Meer dan 20 aanmeldingen had ik voor de workshops en daarbovenop nog een wachtlijst. Het zou de eerste keer worden dat ik iets ging doen in het Groninger Museum. Eenmaal thuis besloot ik om eens te kijken wat er op de site van dit museum staat over groepsbezoeken. Daarover niets maar onder Huisregels wel het volgende:
Gidsen
Het is voor externe gidsen niet toegestaan om rondleidingen te geven in het Groninger Museum.

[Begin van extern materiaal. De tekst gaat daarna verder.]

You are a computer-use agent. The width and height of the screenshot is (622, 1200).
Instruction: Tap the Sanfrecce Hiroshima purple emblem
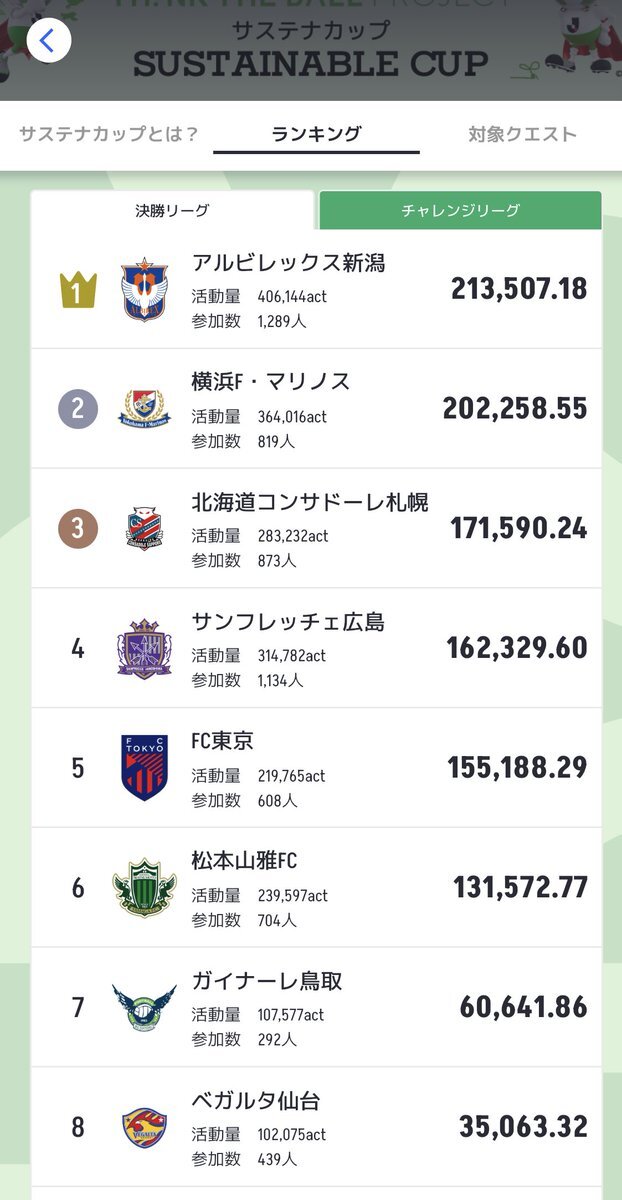[145, 648]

Ik probeerde dit zo goed mogelijk tot me te laten doordringen, waarbij gedachten als: dit kan niet waar zijn gepaard gingen met paniekgevoelens en hartkloppingen. Ik liet dat maar even gebeuren, rondjes lopend door de kamer. Toen ik een beetje tot rust was gekomen liet ik een aantal opties de revue passeren, waaronder: ja maar een workshop is geen rondleiding en: maak geen slapende honden wakker. Om verschillende redenen verwierp ik deze opties. Er zat niets anders op dan contact opnemen met het museum, waarbij ik zou voorstellen dat ik bij de schilderijen geen toelichtingen zou geven. Nee ik zou slechts een inleiding houden op de lege bovenverdieping. Inleidingen en besprekingen houden in een daartoe geschikte ruimte en bij de schilderijen alleen maar kijken is een werkwijze die ik in het Mauritshuis al vele malen heb beoefend, zonder ooit een klacht van het museum of van een deelnemer te hebben vernomen. Het voorstel leek mij kansrijk.
Aan de lijn kreeg ik een medewerkster van de afdeling boekingen. Mijn emoties waren nog niet helemaal gezakt, wat doorgeklonken kan hebben in mijn stem. Ik had het over ‘de leegstaande bovenverdieping’ waarbij ik me een absoluut minimum aan sarcasme permitteerde. Het meisje gaf een antwoord dat ik niet verstond en ik vroeg haar het te herhalen. ‘U bedoelt het Coop Himmelb(l)au paviljoen?’ zei ze met een lichte aarzeling in de stem. Terwijl ik voelde dat er iets niet goed ging in dit gesprekje legde ik haar mijn voorstel voor. Zij beloofde het te bespreken met het hoofd van de afdeling educatie. Ik voegde er nog iets aan toe, namelijk de optie dat het Groninger Museum mij voor de twee middagen met workshops, waar zo’n grote belangstelling voor bestond, op free-lance basis zou kunnen inhuren. ‘Dan heeft het Groninger Museum er ook nog iets aan’. Een en ander zou ik graag zelf even bespreken met het hoofd educatie. Ook dit voorstel zou ze doorgeven. Na een dag of drie kreeg ik via de mail het volgende antwoord:
Geachte heer Kaat,
Naar aanleiding van uw telefonische vraag is er overleg geweest met de heer Koelstroom over het gebruiken van één van onze ruimtes voor een inleiding op de tentoonstelling De Romantiek in het Noorden-Van Friedrich tot Turner. Helaas moet ik meedelen dat we hiervoor geen gelegenheid bieden.
In het gesprek deed u melding van uw website, waarop we één en ander zouden kunnen terugvinden. We waren verbaasd te merken dat daar al een compleet programma wordt aangeboden rondom de betreffende tentoonstelling. Het is niet geoorloofd een eigen programma in het Groninger Museum aan te bieden.
Ik hoop u hiermee voldoende geïnformeerd te hebben.
Vriendelijke groet,
Hoewel ik deze dichte deur al aan had zien komen kreeg ik toch weer hartkloppingen na kennisname van de mail. Wat nu? Het was ondenkbaar om er tegenin te gaan. Dat zou averechts werken. Ik antwoordde dat ik mij uiteraard zou conformeren aan de huisregels.